これまでの撮影の常識をぶち壊してしまうのが、今や多くの撮影現場が採用している「バーチャルプロダクション」という手法。

バーチャルプロダクションでは、巨大なLEDディスプレイに3DCGや実写映像で作った背景画像を表示させ、その前に実際の人物や物を配置して撮影します。実は、ドラマ『マンダロリアン』や『ホットスポット』、King Gnuの『Stardom』のMVなどで使われています。

セットを用意するのは大変だし、グリーンバックを使ったCG合成も味気ない。なら、背景にCGを流してそのまま撮っちゃえ!は、まさにその手があったか、な発想ですよね。

そんなソニーPCLが東京都・清澄白河で運営していているのが、バーチャルプロダクションスタジオを備えた施設「清澄白河BASE」。今回ギズモード編集部は「清澄白河BASE」にお邪魔させていただき、驚きの撮影手法を見せてもらいました。

Image: ソニーPCL株式会社

ソニー独自の技術が詰まった「清澄白河BASE」

なかに入ると、壁一面にひろがる巨大ディスプレイに圧巻。

Photo: ギズモード・ジャパン

横27.36m x 高さ5.47mのなかに敷き詰められているのが、ソニーが開発する17Kの超高画質ディスプレイ「Crystal LED」。

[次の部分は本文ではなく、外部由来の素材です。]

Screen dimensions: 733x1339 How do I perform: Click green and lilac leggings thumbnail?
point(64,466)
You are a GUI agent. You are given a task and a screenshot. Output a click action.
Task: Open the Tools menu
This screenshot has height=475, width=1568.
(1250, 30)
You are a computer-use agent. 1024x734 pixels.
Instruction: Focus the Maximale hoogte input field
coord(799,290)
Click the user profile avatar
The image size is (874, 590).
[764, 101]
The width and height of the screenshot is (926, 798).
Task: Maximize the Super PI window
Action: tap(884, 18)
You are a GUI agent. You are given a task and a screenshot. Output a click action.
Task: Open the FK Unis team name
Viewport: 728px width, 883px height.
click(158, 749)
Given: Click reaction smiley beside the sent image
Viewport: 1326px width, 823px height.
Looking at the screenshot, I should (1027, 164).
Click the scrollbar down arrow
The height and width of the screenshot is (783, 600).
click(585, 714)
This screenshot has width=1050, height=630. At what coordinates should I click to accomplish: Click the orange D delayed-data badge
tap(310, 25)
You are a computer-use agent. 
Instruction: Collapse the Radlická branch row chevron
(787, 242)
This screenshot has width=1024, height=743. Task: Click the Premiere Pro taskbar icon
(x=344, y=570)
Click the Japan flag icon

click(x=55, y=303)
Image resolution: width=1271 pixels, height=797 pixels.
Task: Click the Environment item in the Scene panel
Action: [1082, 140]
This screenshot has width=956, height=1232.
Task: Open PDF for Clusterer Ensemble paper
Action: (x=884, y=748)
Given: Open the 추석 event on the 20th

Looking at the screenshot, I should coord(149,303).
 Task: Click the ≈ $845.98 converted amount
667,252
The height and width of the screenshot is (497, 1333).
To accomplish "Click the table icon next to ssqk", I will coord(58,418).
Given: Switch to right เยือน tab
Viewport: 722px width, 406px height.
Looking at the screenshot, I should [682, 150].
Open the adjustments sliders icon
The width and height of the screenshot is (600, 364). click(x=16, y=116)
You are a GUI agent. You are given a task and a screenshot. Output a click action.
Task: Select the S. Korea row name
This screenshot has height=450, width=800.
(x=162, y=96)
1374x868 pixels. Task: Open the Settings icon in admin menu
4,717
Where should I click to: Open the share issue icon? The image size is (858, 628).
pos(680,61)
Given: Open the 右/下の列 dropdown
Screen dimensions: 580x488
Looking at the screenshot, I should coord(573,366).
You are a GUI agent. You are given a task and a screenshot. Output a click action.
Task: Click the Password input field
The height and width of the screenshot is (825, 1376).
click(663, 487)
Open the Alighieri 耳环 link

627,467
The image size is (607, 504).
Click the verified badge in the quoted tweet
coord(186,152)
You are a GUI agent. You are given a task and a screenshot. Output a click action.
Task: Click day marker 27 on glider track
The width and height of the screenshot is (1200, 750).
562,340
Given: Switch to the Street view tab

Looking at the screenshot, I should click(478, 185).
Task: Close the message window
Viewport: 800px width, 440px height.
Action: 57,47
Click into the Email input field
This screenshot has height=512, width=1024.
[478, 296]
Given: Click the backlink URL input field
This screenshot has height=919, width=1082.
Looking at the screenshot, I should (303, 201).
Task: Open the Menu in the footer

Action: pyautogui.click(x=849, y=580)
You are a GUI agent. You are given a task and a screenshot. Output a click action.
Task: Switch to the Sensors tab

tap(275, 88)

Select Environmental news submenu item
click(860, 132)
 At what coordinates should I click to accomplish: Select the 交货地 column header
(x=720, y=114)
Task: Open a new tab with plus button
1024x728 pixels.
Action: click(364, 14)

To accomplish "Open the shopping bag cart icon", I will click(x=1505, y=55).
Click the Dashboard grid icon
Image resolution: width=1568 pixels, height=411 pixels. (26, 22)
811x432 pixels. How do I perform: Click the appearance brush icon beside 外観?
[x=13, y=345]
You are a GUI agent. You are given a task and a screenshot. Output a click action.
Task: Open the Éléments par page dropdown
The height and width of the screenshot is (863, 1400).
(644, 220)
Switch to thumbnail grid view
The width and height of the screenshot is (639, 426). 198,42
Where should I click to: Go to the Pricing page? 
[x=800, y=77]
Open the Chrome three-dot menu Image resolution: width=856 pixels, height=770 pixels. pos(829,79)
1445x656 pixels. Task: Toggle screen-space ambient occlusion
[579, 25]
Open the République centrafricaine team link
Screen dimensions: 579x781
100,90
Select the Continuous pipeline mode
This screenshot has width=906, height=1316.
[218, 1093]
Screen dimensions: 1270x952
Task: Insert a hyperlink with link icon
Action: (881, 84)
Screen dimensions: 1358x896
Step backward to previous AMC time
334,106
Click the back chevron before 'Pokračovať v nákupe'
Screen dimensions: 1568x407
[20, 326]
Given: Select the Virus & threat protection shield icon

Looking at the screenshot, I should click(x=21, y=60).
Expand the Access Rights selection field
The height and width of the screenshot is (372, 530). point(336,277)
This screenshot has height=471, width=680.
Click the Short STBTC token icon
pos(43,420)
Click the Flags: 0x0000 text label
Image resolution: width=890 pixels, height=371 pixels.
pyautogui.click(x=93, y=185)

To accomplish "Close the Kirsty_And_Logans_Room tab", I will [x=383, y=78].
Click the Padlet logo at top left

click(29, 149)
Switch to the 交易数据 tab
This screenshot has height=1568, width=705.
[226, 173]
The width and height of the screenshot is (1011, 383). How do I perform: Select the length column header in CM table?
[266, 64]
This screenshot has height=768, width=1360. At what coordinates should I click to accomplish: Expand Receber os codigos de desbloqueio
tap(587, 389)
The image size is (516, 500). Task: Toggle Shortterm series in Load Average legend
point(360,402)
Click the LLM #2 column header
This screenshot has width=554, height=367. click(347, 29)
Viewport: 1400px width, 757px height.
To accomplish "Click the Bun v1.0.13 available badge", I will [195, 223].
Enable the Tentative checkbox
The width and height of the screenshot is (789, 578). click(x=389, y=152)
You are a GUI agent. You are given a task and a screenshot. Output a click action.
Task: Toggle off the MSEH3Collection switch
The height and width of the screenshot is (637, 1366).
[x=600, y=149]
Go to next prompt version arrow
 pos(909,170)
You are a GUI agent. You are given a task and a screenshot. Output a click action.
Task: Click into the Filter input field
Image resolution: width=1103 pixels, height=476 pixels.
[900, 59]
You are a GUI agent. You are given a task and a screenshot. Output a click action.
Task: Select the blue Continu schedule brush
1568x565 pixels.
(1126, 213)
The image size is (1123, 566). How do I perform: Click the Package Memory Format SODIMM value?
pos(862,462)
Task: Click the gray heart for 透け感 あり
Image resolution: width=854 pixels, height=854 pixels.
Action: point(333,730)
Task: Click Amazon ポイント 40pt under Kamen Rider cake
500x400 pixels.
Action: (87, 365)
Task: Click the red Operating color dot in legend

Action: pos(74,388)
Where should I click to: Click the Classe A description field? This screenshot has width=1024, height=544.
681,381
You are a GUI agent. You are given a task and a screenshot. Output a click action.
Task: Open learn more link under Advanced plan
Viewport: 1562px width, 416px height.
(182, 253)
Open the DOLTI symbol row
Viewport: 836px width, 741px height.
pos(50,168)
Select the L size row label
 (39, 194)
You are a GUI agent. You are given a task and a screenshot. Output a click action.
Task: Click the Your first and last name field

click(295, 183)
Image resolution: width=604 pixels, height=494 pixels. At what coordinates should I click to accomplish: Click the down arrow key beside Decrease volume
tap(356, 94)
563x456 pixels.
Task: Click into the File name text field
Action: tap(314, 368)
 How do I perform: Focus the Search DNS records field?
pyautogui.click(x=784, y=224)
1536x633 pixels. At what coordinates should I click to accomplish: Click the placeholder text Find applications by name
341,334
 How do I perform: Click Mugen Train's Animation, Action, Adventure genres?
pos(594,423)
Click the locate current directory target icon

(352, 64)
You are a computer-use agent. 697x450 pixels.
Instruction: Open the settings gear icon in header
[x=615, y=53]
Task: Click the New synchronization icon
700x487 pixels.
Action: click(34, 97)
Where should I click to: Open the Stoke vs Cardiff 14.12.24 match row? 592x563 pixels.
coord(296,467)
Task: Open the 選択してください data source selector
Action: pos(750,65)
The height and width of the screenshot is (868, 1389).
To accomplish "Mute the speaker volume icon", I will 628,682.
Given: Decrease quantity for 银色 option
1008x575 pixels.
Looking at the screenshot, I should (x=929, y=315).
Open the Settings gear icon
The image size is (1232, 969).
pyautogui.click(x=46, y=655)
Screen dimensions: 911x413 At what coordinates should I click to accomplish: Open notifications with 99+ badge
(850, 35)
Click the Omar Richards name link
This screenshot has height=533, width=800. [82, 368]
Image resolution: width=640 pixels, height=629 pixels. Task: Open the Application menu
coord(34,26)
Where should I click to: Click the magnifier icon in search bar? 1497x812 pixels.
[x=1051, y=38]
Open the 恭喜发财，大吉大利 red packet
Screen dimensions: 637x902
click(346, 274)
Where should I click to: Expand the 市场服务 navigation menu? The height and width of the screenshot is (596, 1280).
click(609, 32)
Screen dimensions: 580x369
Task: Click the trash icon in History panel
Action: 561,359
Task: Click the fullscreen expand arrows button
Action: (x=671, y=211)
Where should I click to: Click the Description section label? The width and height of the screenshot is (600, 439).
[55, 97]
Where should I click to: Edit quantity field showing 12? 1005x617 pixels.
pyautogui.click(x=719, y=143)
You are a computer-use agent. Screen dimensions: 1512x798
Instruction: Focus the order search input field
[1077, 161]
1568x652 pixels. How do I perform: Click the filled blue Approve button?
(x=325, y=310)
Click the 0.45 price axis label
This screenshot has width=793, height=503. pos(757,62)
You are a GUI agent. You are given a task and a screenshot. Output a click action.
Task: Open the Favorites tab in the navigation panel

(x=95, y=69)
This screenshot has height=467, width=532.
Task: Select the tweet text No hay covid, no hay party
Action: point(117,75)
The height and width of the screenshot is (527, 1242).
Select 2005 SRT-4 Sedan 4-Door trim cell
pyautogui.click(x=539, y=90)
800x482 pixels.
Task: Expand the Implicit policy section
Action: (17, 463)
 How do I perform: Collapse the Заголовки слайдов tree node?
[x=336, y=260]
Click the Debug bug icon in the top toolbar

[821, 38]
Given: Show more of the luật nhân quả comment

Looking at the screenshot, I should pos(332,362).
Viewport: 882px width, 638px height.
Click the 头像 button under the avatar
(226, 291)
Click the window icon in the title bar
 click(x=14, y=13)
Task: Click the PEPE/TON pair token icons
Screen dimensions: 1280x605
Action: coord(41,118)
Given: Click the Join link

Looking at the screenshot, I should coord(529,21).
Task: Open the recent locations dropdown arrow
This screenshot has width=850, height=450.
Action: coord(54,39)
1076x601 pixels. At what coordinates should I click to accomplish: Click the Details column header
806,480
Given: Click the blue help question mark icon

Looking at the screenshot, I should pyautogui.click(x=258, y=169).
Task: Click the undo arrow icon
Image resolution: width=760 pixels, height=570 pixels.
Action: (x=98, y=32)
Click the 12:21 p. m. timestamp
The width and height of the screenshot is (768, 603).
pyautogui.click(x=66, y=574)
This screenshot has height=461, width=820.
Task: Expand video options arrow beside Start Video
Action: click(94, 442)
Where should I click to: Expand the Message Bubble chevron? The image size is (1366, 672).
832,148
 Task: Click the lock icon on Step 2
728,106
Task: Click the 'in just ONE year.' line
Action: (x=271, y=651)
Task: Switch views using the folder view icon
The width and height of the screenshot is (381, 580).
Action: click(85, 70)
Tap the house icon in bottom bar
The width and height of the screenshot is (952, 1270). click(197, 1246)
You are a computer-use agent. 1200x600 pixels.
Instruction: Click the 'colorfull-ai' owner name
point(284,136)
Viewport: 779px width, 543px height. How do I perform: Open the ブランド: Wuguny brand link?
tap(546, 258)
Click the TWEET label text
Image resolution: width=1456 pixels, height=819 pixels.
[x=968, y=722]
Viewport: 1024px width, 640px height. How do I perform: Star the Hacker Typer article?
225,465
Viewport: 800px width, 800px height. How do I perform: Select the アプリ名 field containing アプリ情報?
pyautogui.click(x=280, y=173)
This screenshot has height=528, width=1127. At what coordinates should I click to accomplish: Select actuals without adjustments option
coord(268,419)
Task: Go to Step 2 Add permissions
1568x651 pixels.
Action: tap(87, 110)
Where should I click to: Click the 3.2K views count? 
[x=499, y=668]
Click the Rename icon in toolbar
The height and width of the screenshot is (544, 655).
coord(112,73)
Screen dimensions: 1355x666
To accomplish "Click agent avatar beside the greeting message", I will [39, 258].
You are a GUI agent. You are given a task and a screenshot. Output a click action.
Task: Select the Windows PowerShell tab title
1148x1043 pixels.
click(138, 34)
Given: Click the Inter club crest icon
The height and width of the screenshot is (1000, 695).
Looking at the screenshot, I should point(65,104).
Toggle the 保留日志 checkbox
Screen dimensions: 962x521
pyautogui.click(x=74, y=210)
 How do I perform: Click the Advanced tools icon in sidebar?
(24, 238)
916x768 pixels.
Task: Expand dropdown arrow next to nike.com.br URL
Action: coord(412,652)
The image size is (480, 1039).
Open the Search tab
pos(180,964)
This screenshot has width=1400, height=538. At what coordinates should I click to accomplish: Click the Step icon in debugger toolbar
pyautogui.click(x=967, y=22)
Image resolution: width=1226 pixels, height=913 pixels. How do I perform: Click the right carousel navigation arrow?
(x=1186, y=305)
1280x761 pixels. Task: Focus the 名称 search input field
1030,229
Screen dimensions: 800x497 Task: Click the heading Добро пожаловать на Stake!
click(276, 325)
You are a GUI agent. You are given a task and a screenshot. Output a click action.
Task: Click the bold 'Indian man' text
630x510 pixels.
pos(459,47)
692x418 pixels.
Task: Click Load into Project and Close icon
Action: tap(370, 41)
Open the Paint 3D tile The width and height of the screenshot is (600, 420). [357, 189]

湾曲したディスプレイから平面のディスプレイへと繋がる珍しいJ字型になっていて、奥行きを表現したいときには湾曲で、固定的な撮影の際には平面をと、使い分けができるようになっているんだとか。

ディスプレイに近づいてみるだけで、もうその世界に入り込んだ気すらしてしまう。圧倒的な高精細による、没入感。

Photo: 小野寺しんいち

早速、背景を映してもらいました。夜の渋谷の風景です。

Photo: 小野寺しんいち

ディスプレイの前に立った黒田をカメラで捉えるとあら不思議、本当に渋谷にいるみたい。

Photo: 小野寺しんいち

とはいえ、カメラでそのままLEDディスプレイを撮るだけでは、違和感が生まれてしまいますよね。

Photo: 小野寺しんいち

この技術のポイントは、LEDディスプレイに表示されている背景の映像がカメラの動きに合わせて変わること。

特に3DCG背景を使用するインカメラVFXと言われる撮影方法では、カメラトラッキングシステムとして取り付けられたセンサーを起点に、カメラの位置情報が常に捕捉され、カメラのアングル/ズームに合わせて、Unreal Engineで背景映像がリアルタイムに書き出されていくようになっているんです。

この白線の映像がわかりやすい。

Image: 小野寺しんいち

画面上に伸びた白線に合わせて、実施の白線も床に置いています。最初のカメラの位置では両者がまっすぐ繋がっていますが、カメラを動かすとどんどんずれてしまいます。そりゃそうだ。

そこで、背景のリアルタイム処理をオンにすると、カメラの動きに合わせて背景が更新されて、常に繋がっているように作り変えてくれるんです。すごい。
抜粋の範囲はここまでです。